A quickie to point to a paper in the New England Journal of Medicine which summarises the ongoing outbreak of Ebola in Guinea (1). Sequencing of the virus from several patients points to a new strain of Ebola Zaire, related but distinct from the strains which have caused previous outbreaks in the Democratic Republic of Conga and Gabon.
Figure 2 demonstrates the suspected chain of transmission for some of the cases and makes for sad reading. The index case is thought to be a 2 year old child who got sick on the 2nd December 2013 and died on the 6th of December. Their mother died on the 13th of December, their 3 year old sibling on the 29th and their grandmother on the 1st January 2014. The nurse and village midwife also died as did relatives and friends who attended the grandmother’s funeral.
As of the 22nd April, the World Health Organisation put the number of cases in Guinea at 208, including 136 deaths, while there have been 6 confirmed cases, including 6 deaths, and 2 probable and 26 suspected cases in neighbouring Liberia.

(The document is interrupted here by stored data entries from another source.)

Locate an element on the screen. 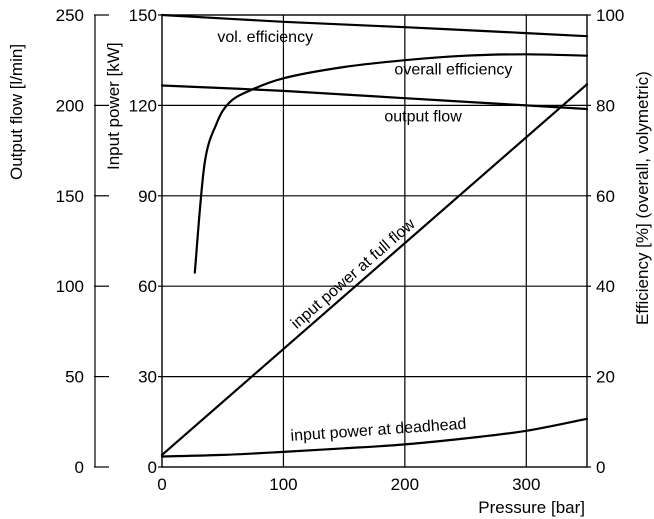 Image resolution: width=654 pixels, height=519 pixels. power-tick-label: 60 is located at coordinates (148, 286). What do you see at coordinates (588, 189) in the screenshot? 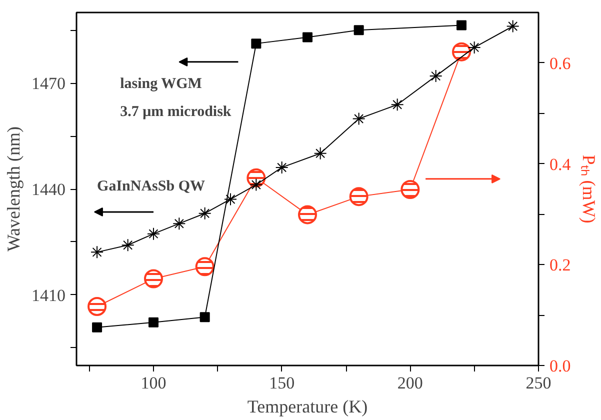
I see `y2-axis-title: Pₜₕ (mW)` at bounding box center [588, 189]. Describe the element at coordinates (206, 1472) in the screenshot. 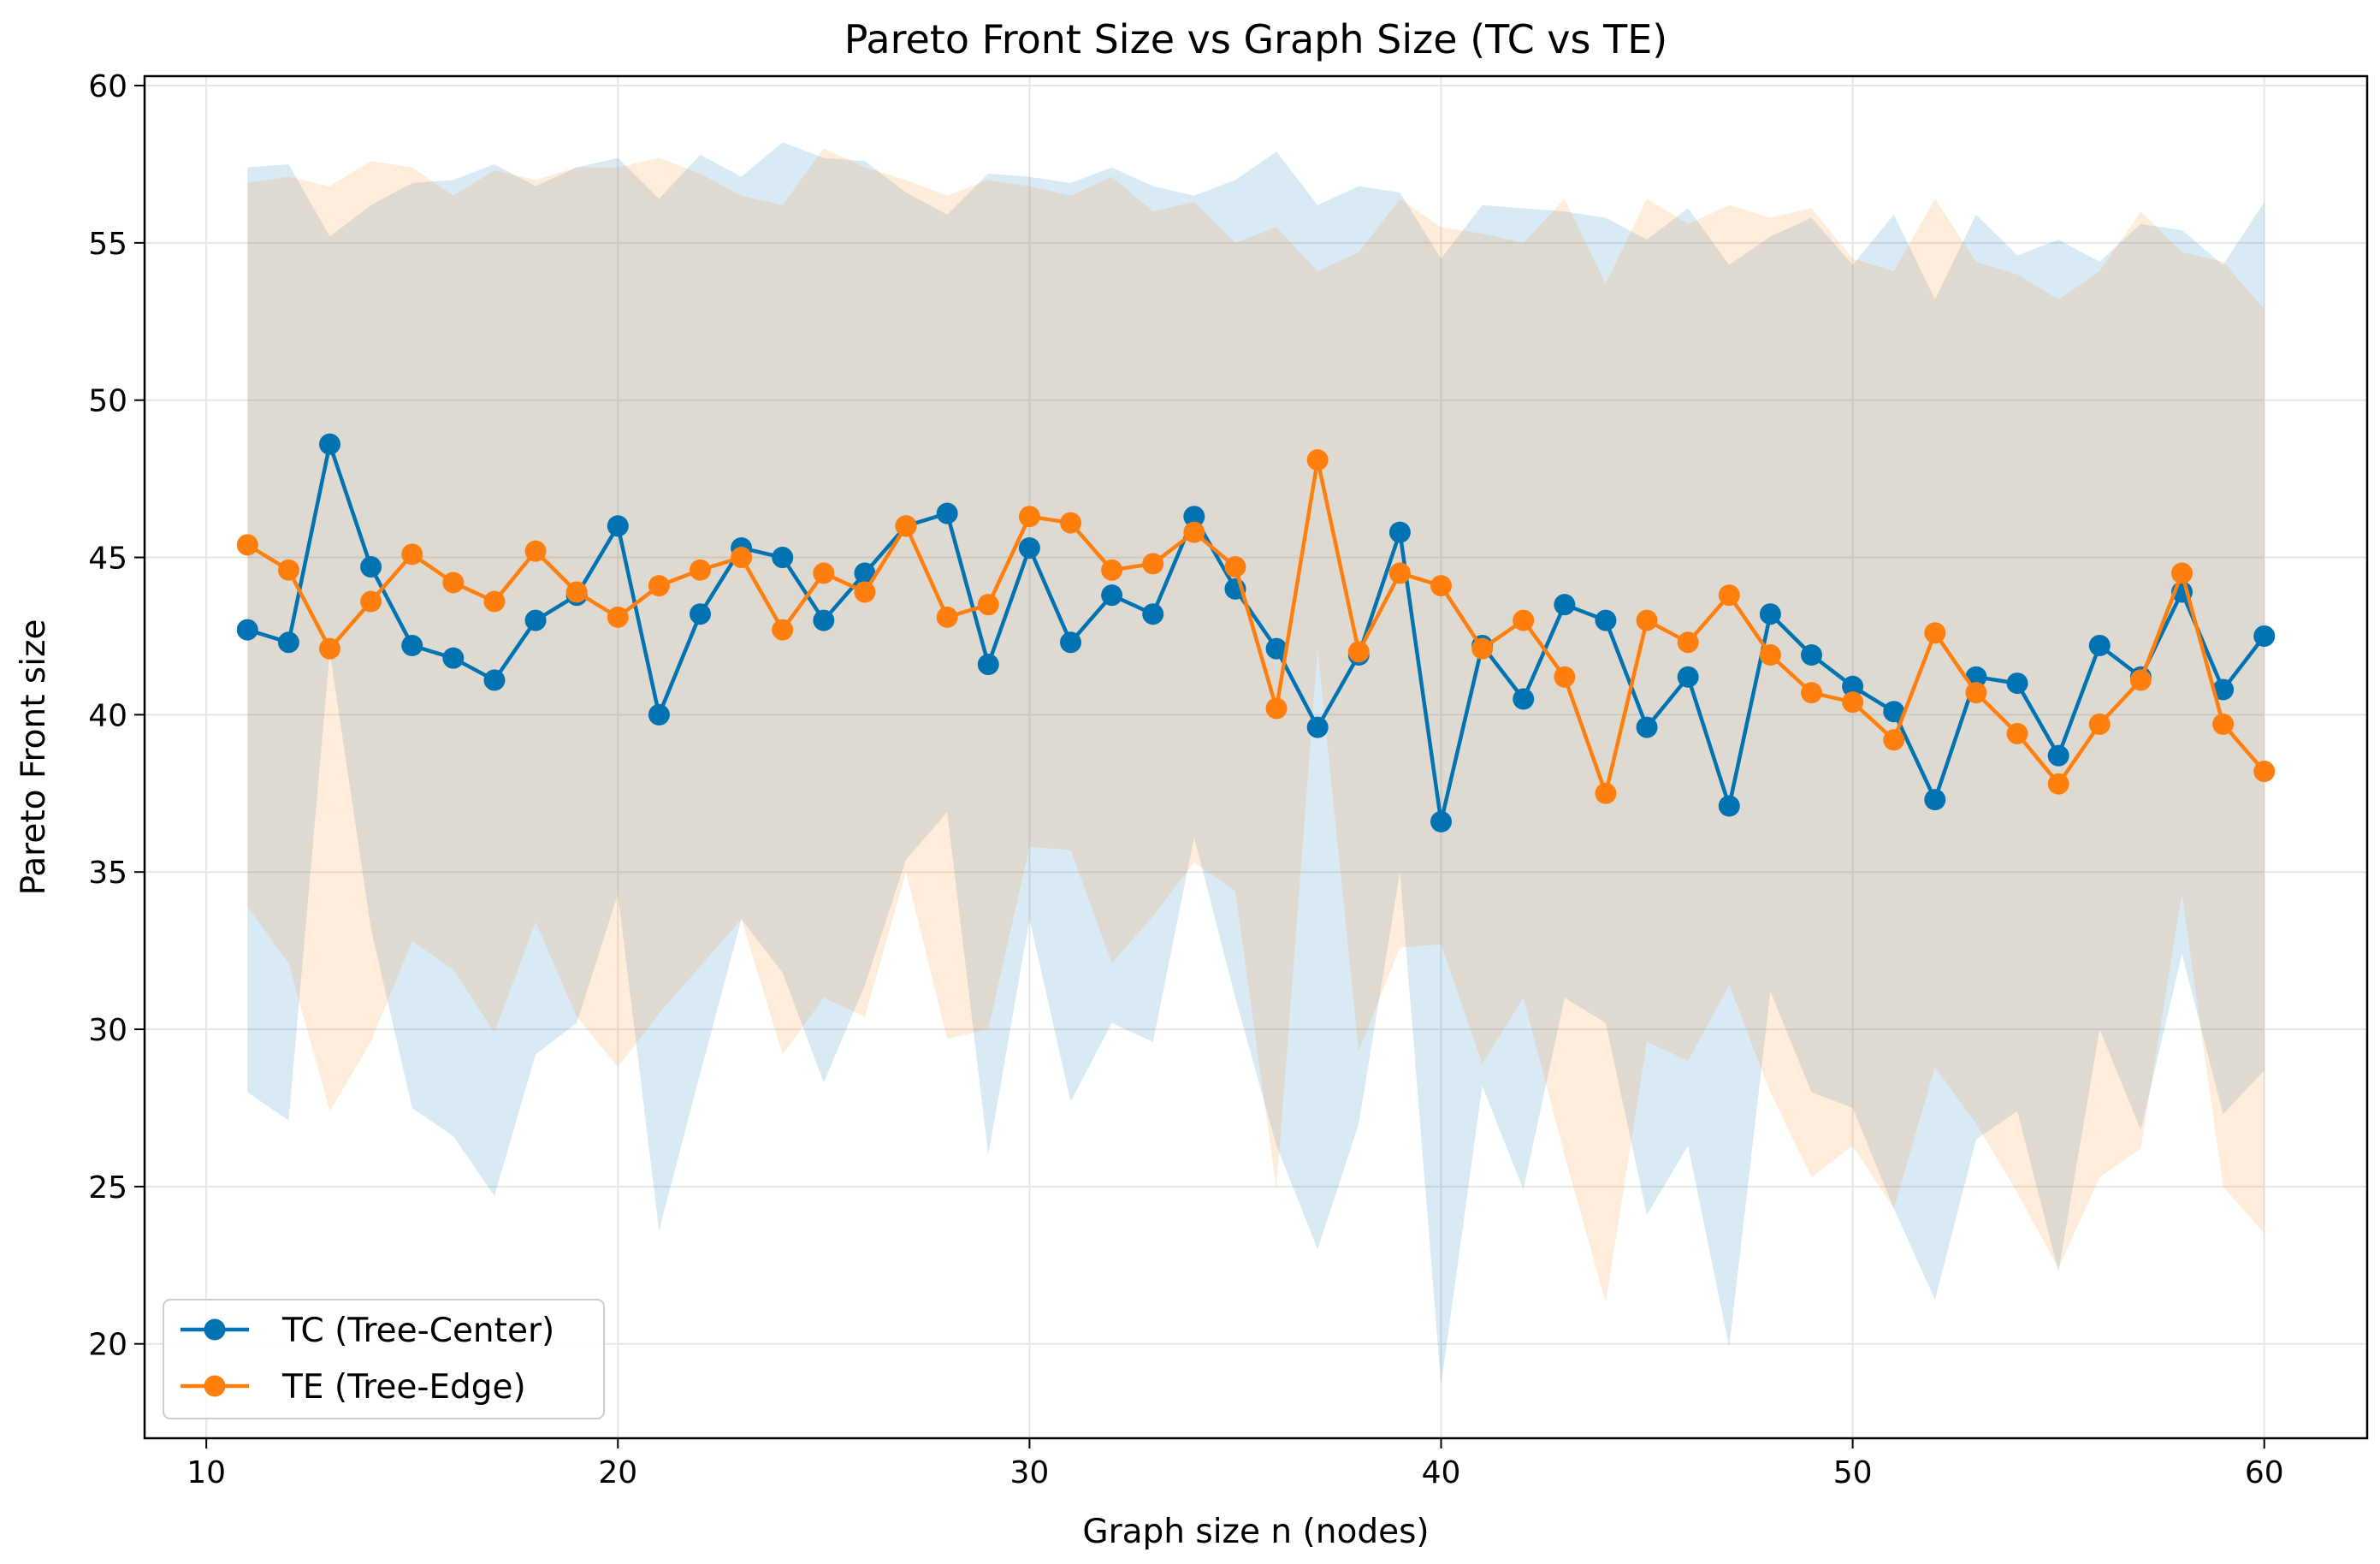

I see `x-tick-label: 10` at that location.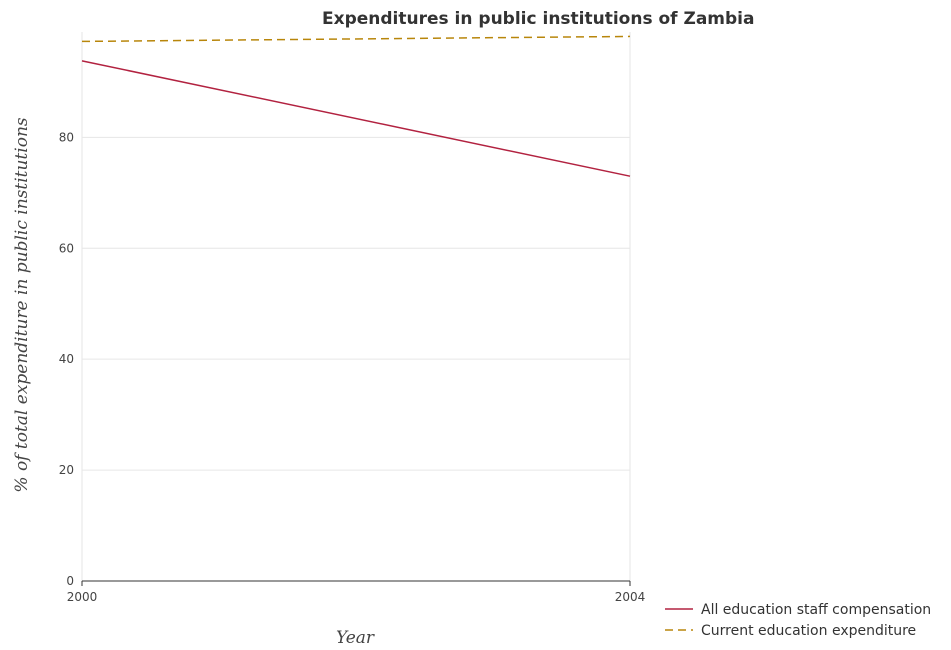 This screenshot has height=650, width=951. I want to click on legend-label-0: All education staff compensation, so click(816, 610).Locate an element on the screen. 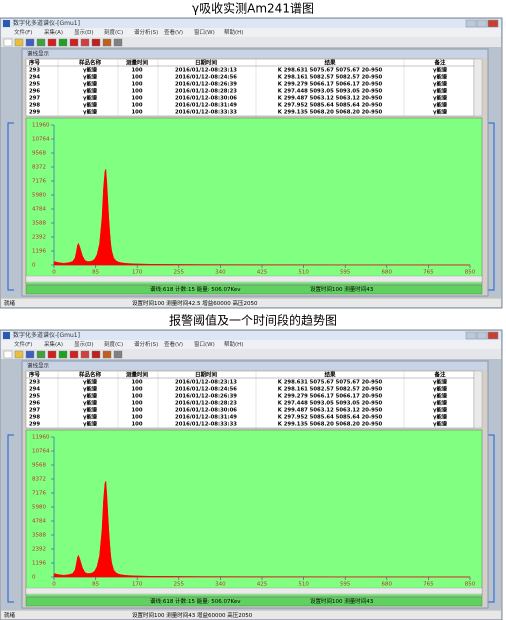  table-cell: 299 is located at coordinates (34, 113).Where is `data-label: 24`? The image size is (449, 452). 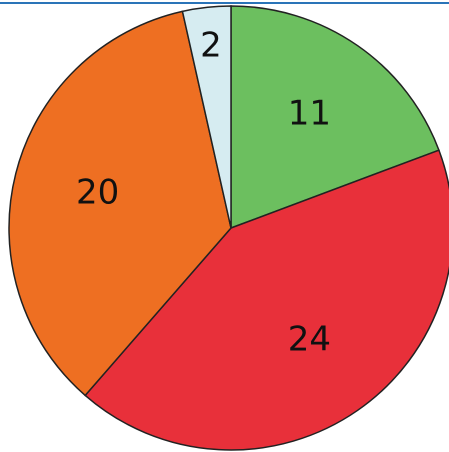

The World Health Organisation is also worried about the number of cases of Middle Eastern Respiratory Syndrome (MERS). Since April 2012 there have been 254 lab‐confirmed cases, with 93 deaths. Cases are mainly in the Middle East but have been reported in Europe, North Africa and Asia. As much as 75% of the recently reported cases appear to be as a result of human to human transmission and there have been a number of healthcare associated outbreaks, which is a worry. The Canadian Press reported a few days ago that the number of known infections has skyrocketed in recent days, with Saudi Arabia alone reporting 48 cases over a two day period last week.